(Perdonad, amigos, la demora; he sufrido una gran pérdida; mi queridísima hermana María Jesús)
Proseguimos con la novela.
Como le comenté a Lucrecia, mis padres
decidieron, al fin, mi ingreso en un
internado de la capital. Mis
estudios en el pueblo apuntaban al fracaso por lo que, al igual que mi hermano,
unos años mayor e interno en Madrid, el nuevo curso tenía como destino, para
mí, un colegio de monjas. Mi vida allí
no fue fácil. Recordaba a todas horas el jardín de casa, el palomar, la Hora de
Dios, mis juegos, recordaba sobre todo a mis padres y hermano y a
Lucrecia, que me fui sin haber recibido la prometida tarjeta por la cual
pudiera saber dónde estaba. Mi timidez era extrema. En realidad me había
relacionado poco. Tal vez, Lucrecia era toda mi referencia. No, no había tenido
amigas. Fui niña solitaria que hablaba poco e interiorizaba mucho. Así que, por mucho que lo intentaba no
lograba olvidar a Lucrecia y no sé por qué, el sonido de las campanas de un
reloj procedente de alguna torre lejana, en el silencio de las noches, lo
asociaba con ella y mis sentimientos eran una mezcla de compasión y miedo. Eran
noches muy largas las de invierno en las que no conseguía dormir, y daba
vueltas y más vueltas en la cama sin reconciliar el sueño.
Así llegamos a las vacaciones de
Navidad. Con vehemencia infinita esperaba a mi padre que fue a recogerme al
internado. La madre superiora, con las manos debajo de la almidonada toca, lo
recibió en la sala de visitas y con una sonrisa beatífica lo informó acerca de
mi trabajo y comportamiento. Estudia –dijo- y es buena chica pero se relaciona
poco, y es tímida en exceso… Mi padre, le salió al paso con palabras
alentadoras para mí: ¡Cosas de la edad! Lo importante es que vaya bien en los
estudios. Lo demás se le pasará.
Nada más llegar al pueblo, busqué al
larguirucho: está en el campo –me decían-, pero
viene para las fiestas.
Fue aquel un otoño e invierno de mucha lluvia.
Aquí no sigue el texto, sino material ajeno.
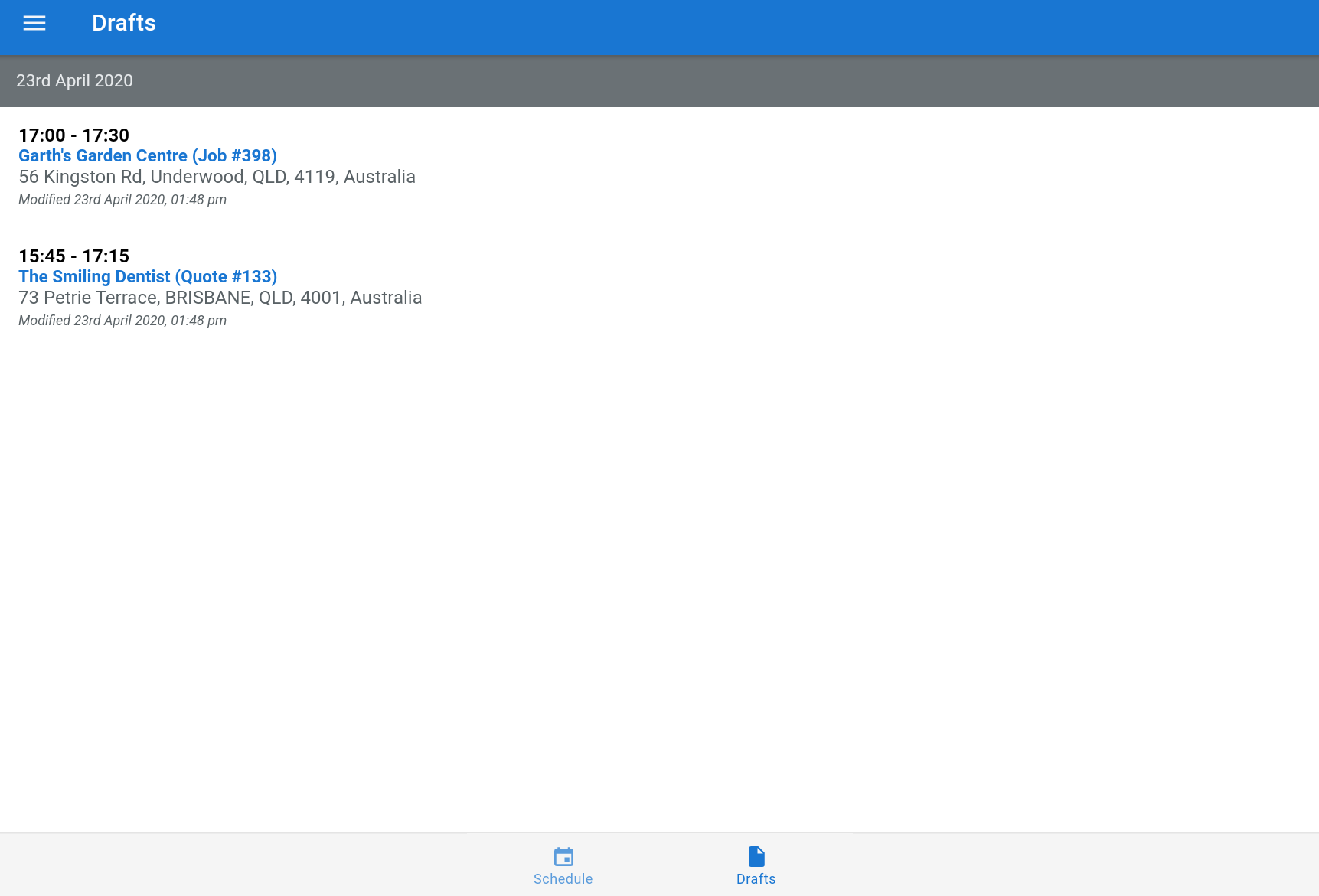Image resolution: width=1319 pixels, height=896 pixels.
Task: Click modified timestamp under Kingston Rd address
Action: pyautogui.click(x=122, y=200)
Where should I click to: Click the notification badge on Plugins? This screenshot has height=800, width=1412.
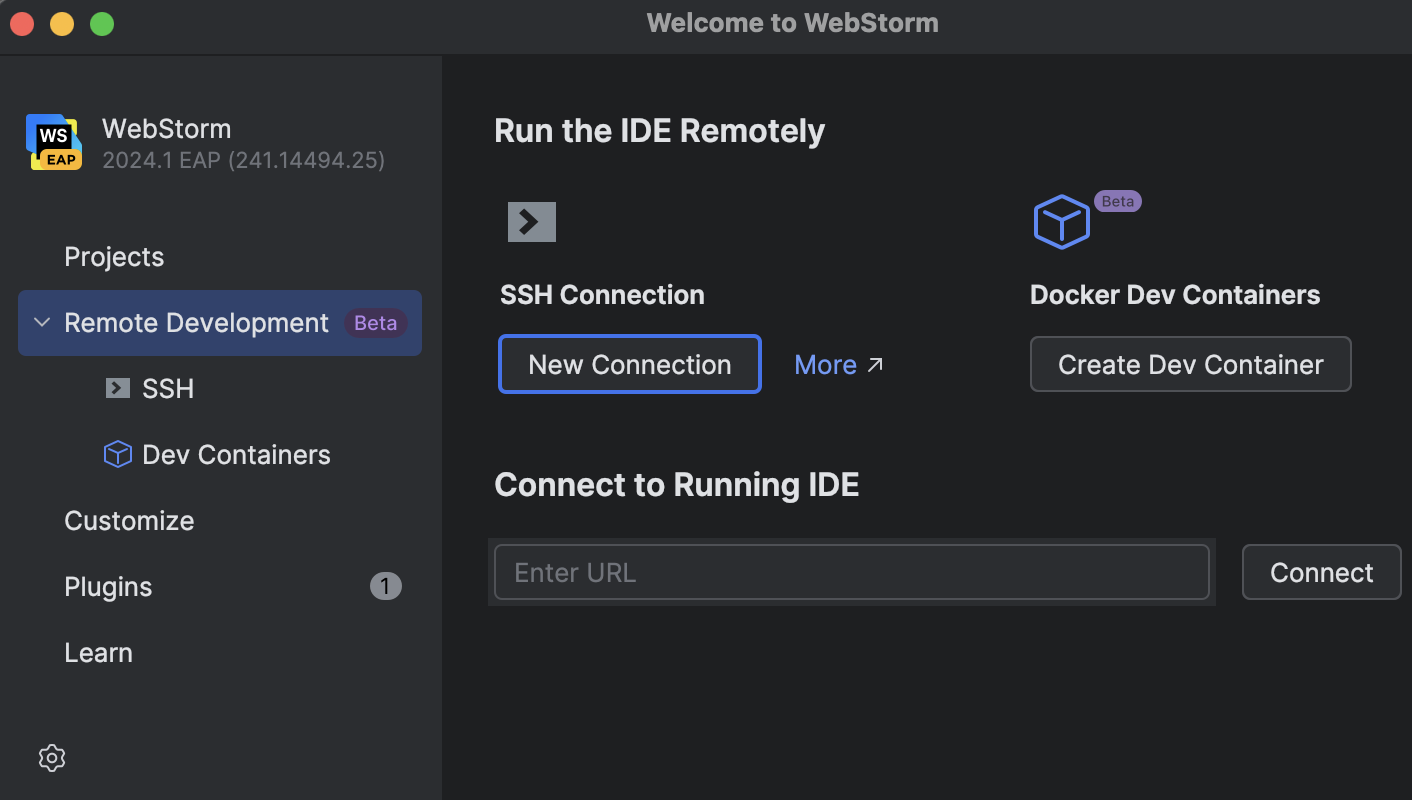[x=385, y=586]
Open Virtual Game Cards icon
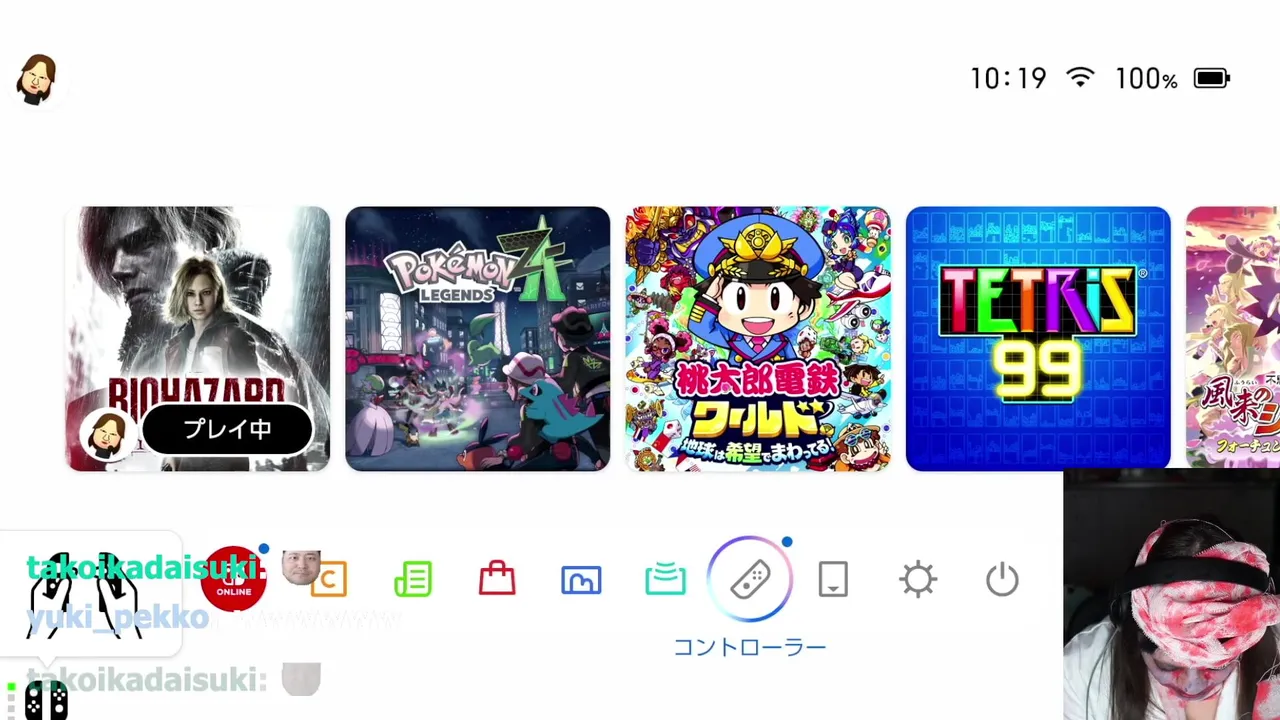This screenshot has height=720, width=1280. tap(833, 579)
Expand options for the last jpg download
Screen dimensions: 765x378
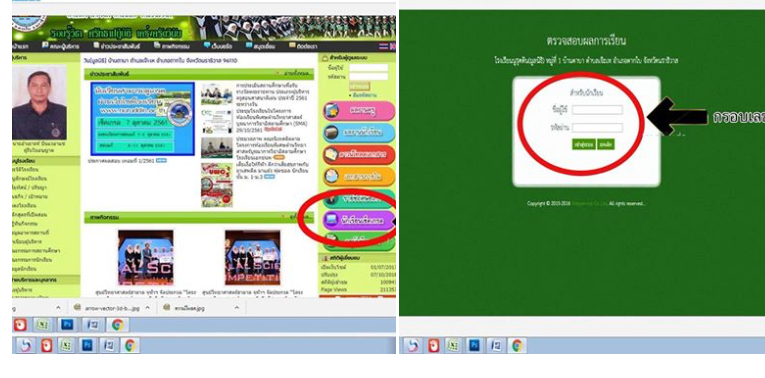(237, 308)
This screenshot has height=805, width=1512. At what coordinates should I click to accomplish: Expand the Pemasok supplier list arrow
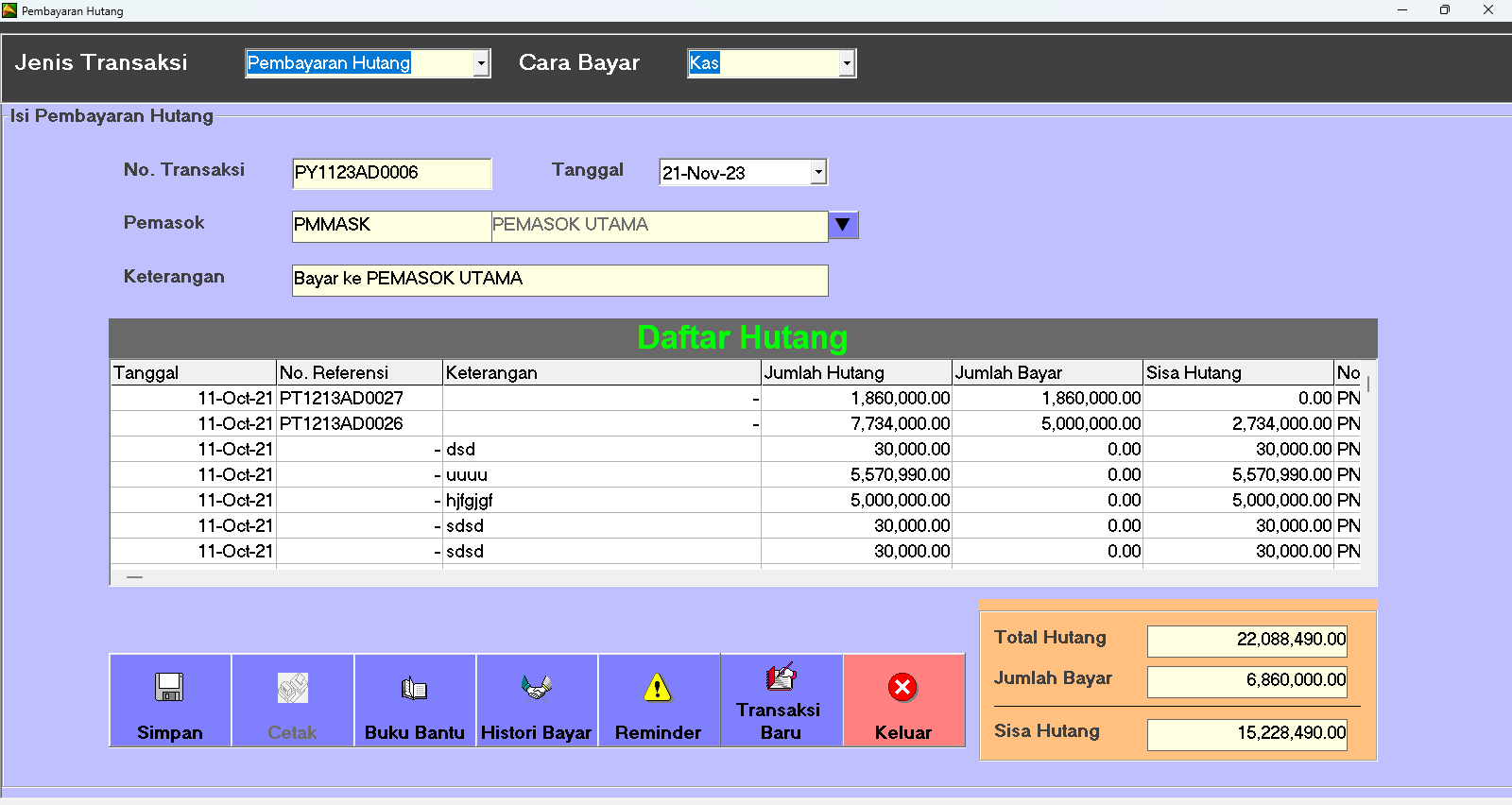pyautogui.click(x=843, y=225)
El río se desbordó, y la gente decía que había peligro en el pueblo. Y yo, de vez en cuando, me asomaba a la
esquina de aquella casa de la Calle del Río, por ver si había llegado hasta
allí el agua. Era como si algo de Lucrecia me perteneciera. El día de Navidad,
jugábamos en la esquina, pequeños y
mayores, en torno a una gran hoguera, cuando, al atardecer, y a punto de irnos
a la casa, apareció el larguirucho con una gran zambomba y un grupo de amigos
que en incesantes cánticos pedían el aguinaldo. Nada más verme se me acercó:
¡estás más guapa, María! ¿Y hasta cuando vas a estar aquí? ¿Te ha escrito
Lucrecia? ¿Sabes algo de ella? –le insistí como si nada de lo anterior me
importase. No, no me ha escrito, y eso será porque le va bien… Pero yo quisiera
saber en qué pueblo vive, y quisiera escribirle y… Si quieres –me interrumpió-
puedo preguntarle a Teresina, esa niña que vive también en la Calle del
Río. A lo mejor ella sabe dónde está
Lucrecia. Ya la buscaré yo.
No volví a ver al larguirucho, y mi regreso al internado fue doloroso.
Lloraba sin consuelo. Mi madre me repetía: es por tu bien, hija. Pronto iremos
a verte y pronto llegan otra vez las vacaciones. Algún día te alegrarás.
Recuerdo que aquella helada mañana de
enero, camino de la estación, el campo estaba cubierto de escarcha y, a pesar
de mi gran capa colegial, tiritaba tanto que mi padre, amigo del jefe de
estación, nada más llegar, me introdujo en un prosaico despacho en el que una
gran estufa de carbón piedra al rojo, era el mejor alivio para aquellos
escalofríos que me hacían rechinar los dientes.